#### THE DATA
****************************************

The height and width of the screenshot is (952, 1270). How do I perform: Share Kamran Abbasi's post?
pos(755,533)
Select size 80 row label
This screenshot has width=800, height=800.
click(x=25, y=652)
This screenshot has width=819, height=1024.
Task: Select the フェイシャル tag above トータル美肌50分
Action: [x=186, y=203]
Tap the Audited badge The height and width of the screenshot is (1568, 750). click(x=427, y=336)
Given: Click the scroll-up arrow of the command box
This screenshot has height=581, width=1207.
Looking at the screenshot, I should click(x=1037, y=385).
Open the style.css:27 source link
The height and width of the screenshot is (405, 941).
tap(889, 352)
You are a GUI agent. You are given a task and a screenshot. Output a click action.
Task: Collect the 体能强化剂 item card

****************************************

#### WHAT THE EXERCISE ASKS
Would you output, unchanged, each line from the start of the records to the line that holds "Given: Click the", both included and nothing else?

#### THE ANSWER
The height and width of the screenshot is (952, 1270). How do I perform: Share Kamran Abbasi's post?
pos(755,533)
Select size 80 row label
This screenshot has width=800, height=800.
click(x=25, y=652)
This screenshot has width=819, height=1024.
Task: Select the フェイシャル tag above トータル美肌50分
Action: [x=186, y=203]
Tap the Audited badge The height and width of the screenshot is (1568, 750). click(x=427, y=336)
Given: Click the scroll-up arrow of the command box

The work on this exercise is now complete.